Exercise requirements: What is needed is each line of the data below that holds the string "width".

Records to use:
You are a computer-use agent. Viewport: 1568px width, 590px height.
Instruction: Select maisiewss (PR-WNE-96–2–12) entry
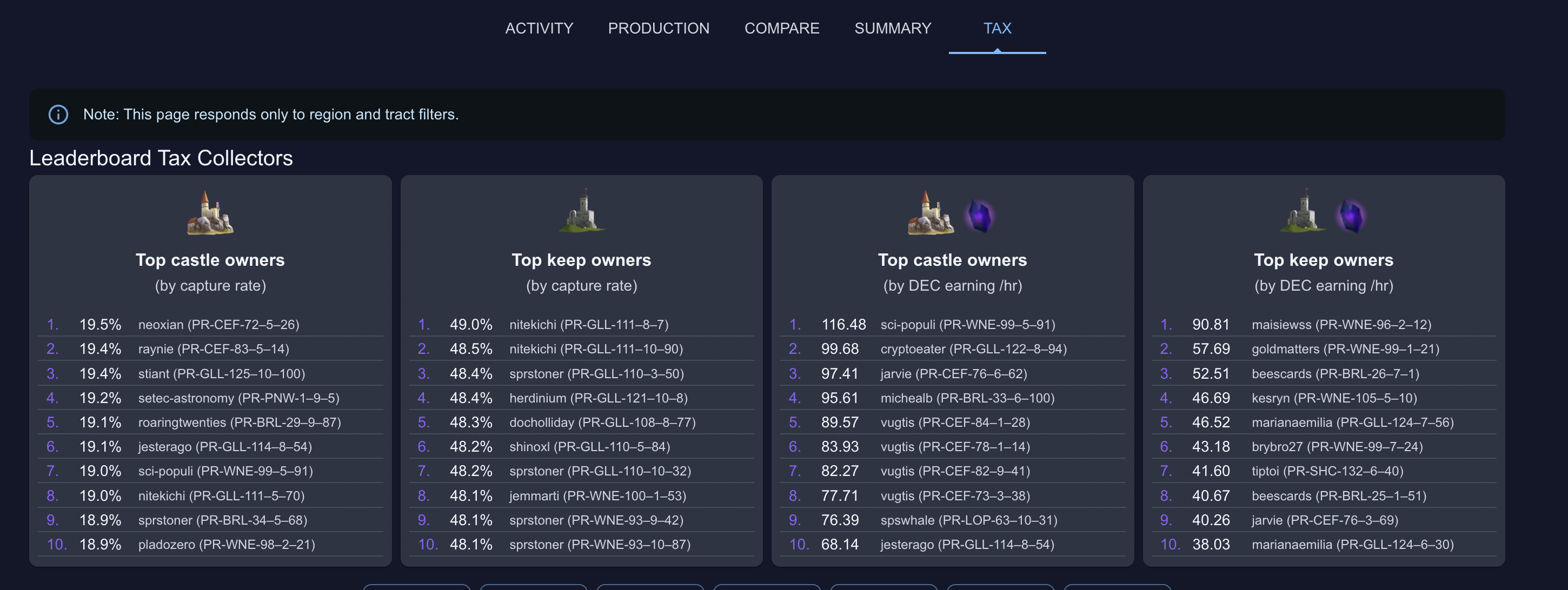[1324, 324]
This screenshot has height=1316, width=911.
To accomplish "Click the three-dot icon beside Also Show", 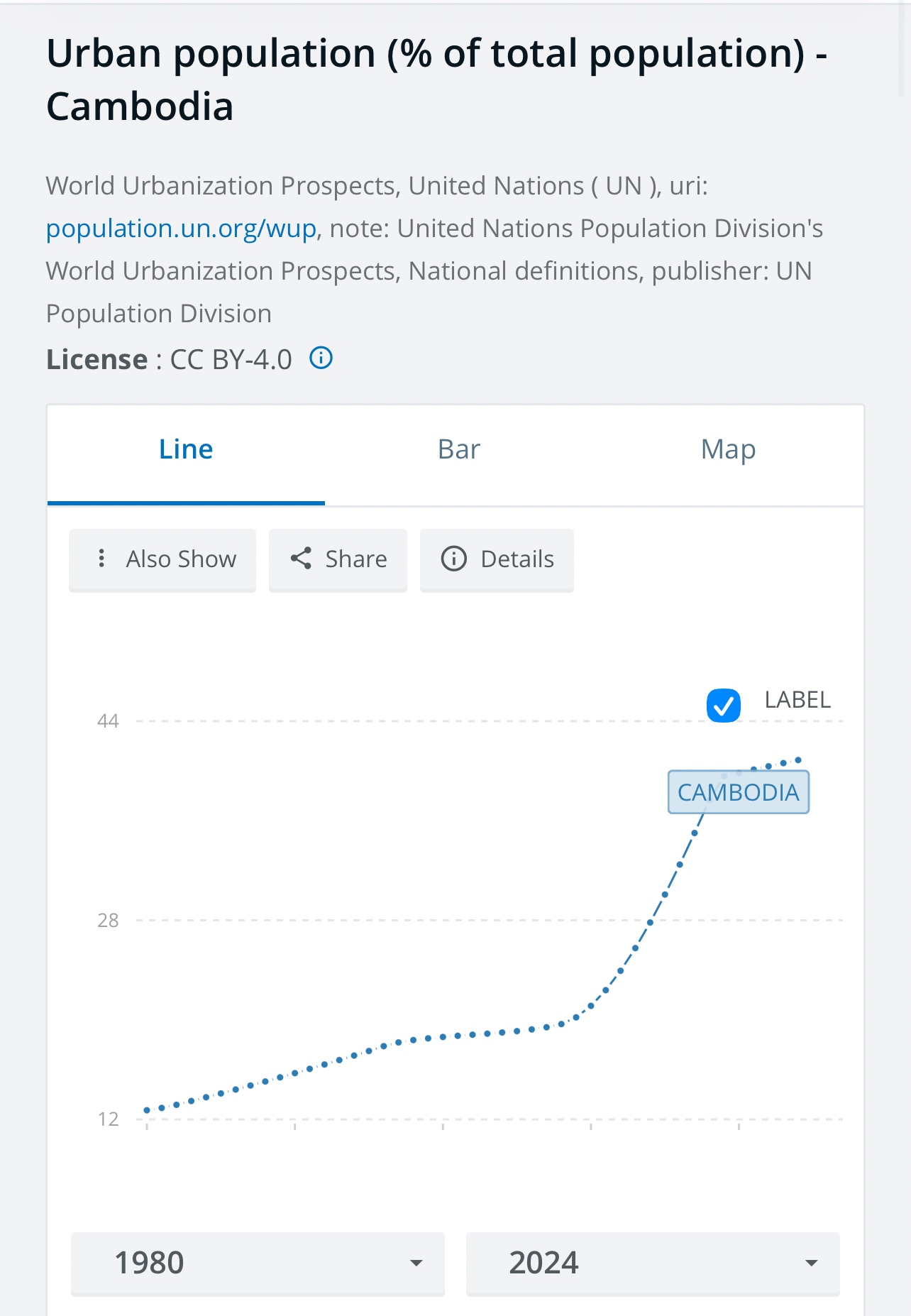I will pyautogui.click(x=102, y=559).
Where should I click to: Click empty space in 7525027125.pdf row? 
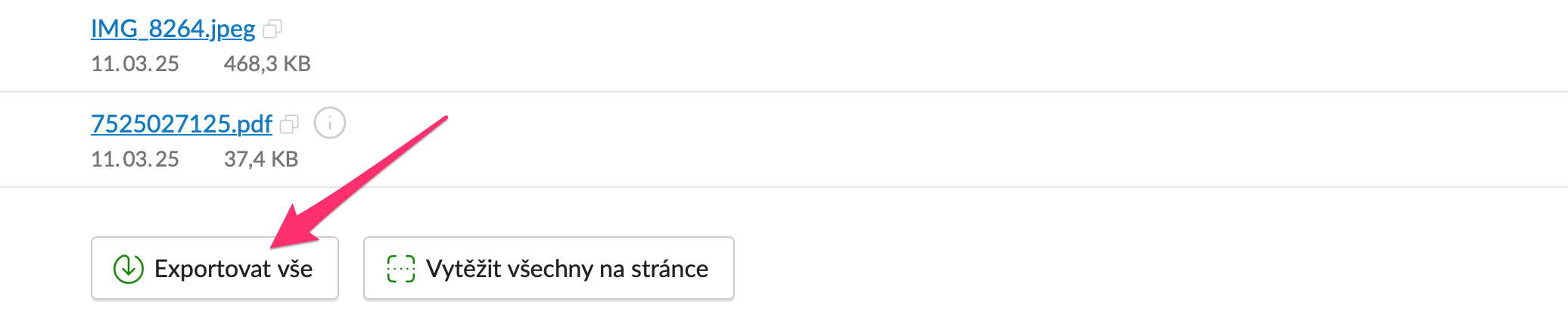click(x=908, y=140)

---

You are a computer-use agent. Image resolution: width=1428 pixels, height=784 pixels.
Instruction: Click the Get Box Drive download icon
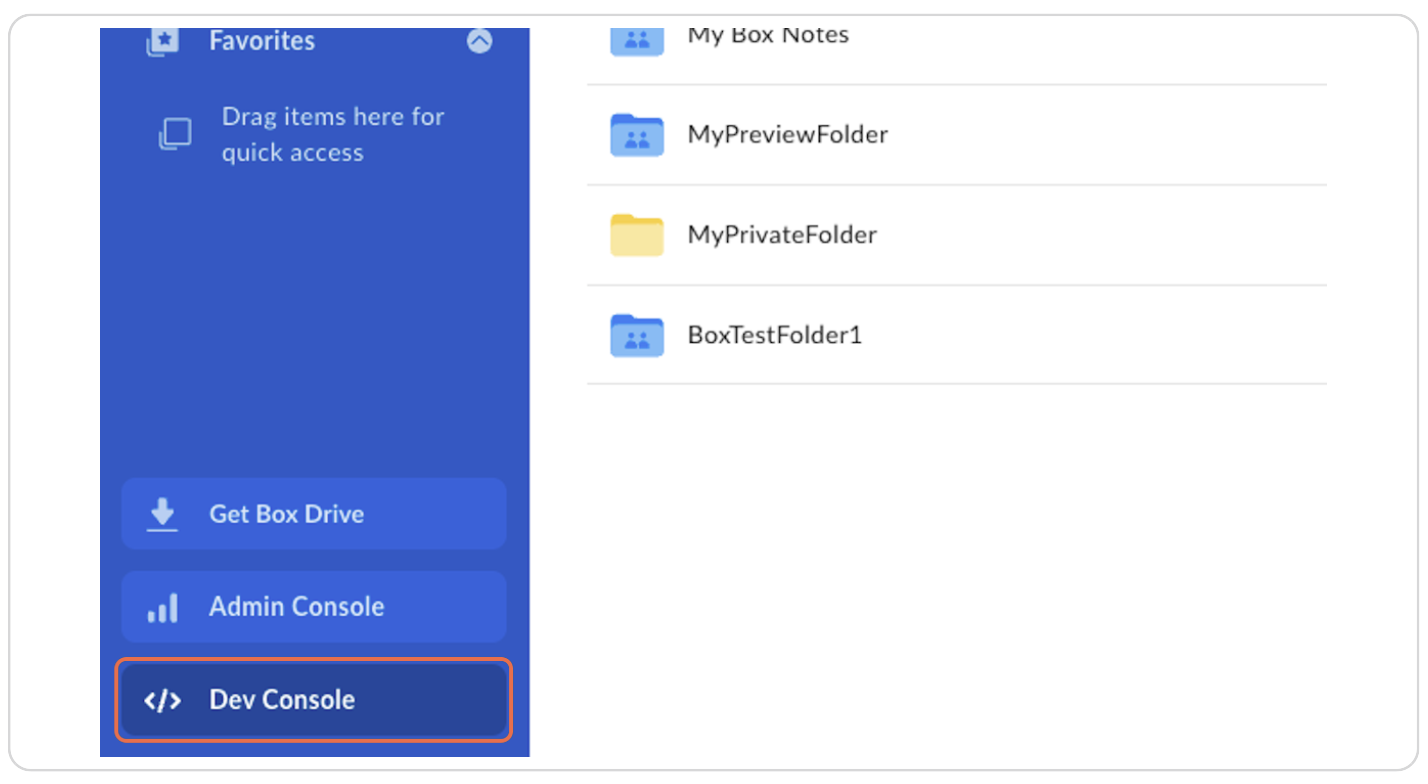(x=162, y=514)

Finished task:
You are a computer-use agent. Viewport: 1568px width, 590px height.
This screenshot has height=1316, width=911.
You are a computer-use agent. Image resolution: width=1428 pixels, height=784 pixels.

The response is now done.